[Collected data entries]
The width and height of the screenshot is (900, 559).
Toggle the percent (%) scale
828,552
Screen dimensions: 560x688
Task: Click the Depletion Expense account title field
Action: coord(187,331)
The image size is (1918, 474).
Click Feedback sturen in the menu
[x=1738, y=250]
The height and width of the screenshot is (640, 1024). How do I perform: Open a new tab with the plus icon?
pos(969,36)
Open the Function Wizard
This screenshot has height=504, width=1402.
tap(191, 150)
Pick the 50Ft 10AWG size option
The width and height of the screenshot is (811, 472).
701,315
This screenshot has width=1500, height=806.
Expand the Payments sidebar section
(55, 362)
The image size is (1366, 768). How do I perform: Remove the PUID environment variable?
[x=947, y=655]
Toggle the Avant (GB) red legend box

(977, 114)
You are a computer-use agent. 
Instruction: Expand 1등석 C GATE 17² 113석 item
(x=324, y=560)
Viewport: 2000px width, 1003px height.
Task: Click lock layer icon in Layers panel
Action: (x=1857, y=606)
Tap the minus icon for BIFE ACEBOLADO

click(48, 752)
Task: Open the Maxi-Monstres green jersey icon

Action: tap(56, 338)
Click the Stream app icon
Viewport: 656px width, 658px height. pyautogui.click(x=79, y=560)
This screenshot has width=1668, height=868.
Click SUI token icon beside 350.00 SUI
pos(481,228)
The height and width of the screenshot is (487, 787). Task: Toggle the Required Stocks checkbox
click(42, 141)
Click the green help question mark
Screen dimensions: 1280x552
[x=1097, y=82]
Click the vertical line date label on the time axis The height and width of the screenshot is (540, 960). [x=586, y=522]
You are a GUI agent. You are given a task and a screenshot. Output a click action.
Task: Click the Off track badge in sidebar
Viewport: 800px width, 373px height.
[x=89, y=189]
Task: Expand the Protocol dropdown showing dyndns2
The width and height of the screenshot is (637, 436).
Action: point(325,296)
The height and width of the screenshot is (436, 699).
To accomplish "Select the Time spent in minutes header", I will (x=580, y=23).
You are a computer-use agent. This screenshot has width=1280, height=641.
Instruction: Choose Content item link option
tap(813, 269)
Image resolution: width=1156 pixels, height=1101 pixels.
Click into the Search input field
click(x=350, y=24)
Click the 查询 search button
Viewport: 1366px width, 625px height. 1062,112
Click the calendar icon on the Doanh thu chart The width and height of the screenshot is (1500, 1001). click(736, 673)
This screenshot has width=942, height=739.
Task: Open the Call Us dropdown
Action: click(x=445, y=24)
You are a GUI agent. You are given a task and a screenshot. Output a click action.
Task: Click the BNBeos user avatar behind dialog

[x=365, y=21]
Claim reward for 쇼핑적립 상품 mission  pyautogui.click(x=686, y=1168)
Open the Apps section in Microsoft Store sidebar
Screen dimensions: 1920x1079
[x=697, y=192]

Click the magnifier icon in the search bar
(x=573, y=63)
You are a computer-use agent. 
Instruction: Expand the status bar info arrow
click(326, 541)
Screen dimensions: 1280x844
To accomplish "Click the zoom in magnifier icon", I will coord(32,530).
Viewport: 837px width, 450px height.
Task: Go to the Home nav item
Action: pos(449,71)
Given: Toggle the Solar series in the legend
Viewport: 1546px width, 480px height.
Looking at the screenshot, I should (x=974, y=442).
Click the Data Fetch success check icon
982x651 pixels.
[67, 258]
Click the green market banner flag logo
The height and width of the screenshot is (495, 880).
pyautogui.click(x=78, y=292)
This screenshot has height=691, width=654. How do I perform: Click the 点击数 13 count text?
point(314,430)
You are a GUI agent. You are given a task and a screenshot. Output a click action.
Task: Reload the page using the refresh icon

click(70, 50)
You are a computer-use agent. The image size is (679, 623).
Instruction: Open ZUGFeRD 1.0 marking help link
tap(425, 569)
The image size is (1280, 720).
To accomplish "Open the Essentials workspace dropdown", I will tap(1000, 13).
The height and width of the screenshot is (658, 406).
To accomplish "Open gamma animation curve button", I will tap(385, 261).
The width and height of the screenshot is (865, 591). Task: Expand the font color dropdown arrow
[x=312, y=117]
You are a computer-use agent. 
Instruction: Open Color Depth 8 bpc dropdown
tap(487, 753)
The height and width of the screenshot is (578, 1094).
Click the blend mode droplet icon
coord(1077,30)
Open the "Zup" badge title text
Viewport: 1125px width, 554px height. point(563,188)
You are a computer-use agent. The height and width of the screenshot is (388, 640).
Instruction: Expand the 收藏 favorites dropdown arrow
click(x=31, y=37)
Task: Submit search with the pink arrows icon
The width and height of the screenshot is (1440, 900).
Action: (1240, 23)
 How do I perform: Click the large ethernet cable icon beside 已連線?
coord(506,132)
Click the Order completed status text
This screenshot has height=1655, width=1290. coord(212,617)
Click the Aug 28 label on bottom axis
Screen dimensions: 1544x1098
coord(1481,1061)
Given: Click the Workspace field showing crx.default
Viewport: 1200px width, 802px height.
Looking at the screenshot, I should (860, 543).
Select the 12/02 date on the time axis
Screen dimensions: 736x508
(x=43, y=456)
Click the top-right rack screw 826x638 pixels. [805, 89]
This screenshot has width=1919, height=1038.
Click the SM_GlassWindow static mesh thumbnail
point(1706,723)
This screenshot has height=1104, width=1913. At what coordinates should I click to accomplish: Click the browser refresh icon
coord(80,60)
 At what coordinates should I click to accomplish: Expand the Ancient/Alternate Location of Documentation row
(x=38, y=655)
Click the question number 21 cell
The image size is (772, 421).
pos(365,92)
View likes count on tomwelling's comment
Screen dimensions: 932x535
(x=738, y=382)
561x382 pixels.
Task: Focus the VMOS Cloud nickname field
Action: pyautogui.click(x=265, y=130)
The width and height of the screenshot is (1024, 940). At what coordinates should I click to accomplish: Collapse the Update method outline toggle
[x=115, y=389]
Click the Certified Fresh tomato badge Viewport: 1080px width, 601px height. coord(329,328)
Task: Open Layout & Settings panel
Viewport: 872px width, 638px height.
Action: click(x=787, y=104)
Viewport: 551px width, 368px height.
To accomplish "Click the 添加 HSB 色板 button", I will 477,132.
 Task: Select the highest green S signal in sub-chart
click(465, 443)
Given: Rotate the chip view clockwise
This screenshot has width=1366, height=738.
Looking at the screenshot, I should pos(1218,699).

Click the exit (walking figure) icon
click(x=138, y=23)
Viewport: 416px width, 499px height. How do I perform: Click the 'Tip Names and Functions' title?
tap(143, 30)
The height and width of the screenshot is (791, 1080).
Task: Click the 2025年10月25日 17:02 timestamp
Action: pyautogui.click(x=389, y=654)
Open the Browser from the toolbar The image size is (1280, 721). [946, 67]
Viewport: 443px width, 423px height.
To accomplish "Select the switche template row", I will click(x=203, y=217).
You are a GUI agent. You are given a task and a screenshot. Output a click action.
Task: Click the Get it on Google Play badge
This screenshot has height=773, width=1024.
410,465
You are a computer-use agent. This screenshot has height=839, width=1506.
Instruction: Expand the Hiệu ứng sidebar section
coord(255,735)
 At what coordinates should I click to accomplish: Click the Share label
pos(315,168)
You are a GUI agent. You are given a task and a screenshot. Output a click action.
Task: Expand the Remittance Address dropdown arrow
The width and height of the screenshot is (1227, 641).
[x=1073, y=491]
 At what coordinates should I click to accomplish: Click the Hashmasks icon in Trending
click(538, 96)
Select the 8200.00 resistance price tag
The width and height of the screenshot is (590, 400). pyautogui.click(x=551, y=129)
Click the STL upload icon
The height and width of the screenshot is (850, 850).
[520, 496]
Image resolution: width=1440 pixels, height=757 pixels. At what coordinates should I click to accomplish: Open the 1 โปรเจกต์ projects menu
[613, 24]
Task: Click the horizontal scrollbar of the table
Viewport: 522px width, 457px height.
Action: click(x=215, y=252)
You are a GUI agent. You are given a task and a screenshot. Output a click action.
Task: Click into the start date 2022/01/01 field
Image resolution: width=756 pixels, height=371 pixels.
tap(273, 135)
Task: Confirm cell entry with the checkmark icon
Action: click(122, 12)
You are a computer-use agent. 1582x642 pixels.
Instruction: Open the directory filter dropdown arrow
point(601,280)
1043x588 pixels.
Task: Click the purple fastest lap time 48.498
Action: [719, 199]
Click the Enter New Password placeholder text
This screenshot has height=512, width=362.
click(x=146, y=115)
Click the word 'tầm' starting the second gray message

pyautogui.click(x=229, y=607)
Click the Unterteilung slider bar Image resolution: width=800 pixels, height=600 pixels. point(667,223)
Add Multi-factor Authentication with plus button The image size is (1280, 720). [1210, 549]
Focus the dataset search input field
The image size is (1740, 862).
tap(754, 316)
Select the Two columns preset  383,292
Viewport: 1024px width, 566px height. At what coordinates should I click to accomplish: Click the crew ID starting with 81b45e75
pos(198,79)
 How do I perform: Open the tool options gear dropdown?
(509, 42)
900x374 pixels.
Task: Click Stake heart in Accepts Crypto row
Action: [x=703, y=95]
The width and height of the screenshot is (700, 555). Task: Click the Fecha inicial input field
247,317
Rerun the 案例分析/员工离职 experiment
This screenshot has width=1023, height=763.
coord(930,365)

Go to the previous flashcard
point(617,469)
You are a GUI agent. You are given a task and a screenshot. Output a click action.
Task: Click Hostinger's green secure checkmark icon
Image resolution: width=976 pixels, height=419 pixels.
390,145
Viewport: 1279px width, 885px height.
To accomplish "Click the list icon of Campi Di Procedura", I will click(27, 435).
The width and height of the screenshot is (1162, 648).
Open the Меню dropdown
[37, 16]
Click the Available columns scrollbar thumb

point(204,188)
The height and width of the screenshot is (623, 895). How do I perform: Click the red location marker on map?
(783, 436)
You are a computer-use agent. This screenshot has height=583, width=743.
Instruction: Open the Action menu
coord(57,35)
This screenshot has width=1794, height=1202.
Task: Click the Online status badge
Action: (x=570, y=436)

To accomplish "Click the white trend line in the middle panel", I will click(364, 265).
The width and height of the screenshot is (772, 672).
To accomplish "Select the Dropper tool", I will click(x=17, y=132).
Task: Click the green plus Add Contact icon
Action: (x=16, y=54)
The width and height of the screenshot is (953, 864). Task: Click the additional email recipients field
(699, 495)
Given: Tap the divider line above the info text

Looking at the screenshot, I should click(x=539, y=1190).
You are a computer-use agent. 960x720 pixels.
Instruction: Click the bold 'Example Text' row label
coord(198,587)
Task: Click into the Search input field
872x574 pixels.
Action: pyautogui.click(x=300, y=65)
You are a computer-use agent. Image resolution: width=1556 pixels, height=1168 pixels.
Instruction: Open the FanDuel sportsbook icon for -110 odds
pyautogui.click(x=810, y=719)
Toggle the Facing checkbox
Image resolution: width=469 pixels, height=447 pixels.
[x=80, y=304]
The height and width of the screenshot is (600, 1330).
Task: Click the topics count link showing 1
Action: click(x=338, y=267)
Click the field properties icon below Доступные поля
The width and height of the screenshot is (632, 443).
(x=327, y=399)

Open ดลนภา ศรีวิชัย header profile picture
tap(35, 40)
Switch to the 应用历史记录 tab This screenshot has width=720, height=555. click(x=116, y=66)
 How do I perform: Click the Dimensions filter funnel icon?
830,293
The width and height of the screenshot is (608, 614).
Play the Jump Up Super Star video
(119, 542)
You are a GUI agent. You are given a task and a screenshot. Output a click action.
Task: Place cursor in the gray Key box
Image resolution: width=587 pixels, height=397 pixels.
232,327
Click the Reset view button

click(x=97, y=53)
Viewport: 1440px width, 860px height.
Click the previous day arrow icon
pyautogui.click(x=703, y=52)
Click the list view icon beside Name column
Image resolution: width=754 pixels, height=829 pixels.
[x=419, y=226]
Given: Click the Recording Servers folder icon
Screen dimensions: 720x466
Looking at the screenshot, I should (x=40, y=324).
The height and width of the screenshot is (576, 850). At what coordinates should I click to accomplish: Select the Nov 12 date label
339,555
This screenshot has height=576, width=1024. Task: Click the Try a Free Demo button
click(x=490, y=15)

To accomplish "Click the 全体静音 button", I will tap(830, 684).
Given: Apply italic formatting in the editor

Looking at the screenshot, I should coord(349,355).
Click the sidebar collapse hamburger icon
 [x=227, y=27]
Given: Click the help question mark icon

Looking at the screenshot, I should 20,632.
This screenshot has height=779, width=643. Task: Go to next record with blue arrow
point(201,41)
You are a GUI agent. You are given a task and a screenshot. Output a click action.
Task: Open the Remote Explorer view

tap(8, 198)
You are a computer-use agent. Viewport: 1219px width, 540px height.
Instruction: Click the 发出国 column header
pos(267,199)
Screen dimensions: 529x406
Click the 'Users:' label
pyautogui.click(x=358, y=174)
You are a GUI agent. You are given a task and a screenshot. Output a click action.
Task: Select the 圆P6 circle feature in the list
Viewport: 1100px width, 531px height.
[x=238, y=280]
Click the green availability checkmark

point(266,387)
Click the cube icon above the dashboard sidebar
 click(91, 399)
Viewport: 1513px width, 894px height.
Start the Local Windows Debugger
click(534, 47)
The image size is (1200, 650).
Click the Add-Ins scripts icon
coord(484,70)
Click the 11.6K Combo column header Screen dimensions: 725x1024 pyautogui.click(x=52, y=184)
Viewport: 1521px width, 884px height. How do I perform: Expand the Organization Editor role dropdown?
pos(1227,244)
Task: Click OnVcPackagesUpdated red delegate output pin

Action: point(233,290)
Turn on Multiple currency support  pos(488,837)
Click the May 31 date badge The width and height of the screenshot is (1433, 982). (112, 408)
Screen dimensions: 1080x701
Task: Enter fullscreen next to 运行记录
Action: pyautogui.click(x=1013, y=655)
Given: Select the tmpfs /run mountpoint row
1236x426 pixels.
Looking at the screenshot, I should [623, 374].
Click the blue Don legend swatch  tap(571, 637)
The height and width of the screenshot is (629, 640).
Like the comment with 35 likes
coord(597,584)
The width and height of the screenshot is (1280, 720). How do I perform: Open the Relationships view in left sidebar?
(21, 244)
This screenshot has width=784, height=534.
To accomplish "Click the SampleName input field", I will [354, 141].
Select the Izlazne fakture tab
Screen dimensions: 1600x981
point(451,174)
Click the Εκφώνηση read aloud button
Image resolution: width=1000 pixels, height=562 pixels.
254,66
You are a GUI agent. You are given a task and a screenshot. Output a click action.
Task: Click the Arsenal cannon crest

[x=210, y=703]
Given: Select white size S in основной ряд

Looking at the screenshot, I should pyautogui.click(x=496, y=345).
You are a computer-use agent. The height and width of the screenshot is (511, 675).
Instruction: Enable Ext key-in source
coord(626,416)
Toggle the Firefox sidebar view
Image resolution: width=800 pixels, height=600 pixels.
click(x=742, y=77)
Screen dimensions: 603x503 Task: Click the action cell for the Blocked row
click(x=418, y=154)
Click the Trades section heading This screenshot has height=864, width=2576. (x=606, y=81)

= DIRECTIONS FOR THIS TASK =
The answer should contain only the lines from the first line of the entries through the line holding "This screenshot has width=1500, height=806.", each exactly as written.

= THE ANSWER =
The width and height of the screenshot is (900, 559).
Toggle the percent (%) scale
828,552
Screen dimensions: 560x688
Task: Click the Depletion Expense account title field
Action: coord(187,331)
The image size is (1918, 474).
Click Feedback sturen in the menu
[x=1738, y=250]
The height and width of the screenshot is (640, 1024). How do I perform: Open a new tab with the plus icon?
pos(969,36)
Open the Function Wizard
This screenshot has height=504, width=1402.
tap(191, 150)
Pick the 50Ft 10AWG size option
The width and height of the screenshot is (811, 472).
701,315
This screenshot has width=1500, height=806.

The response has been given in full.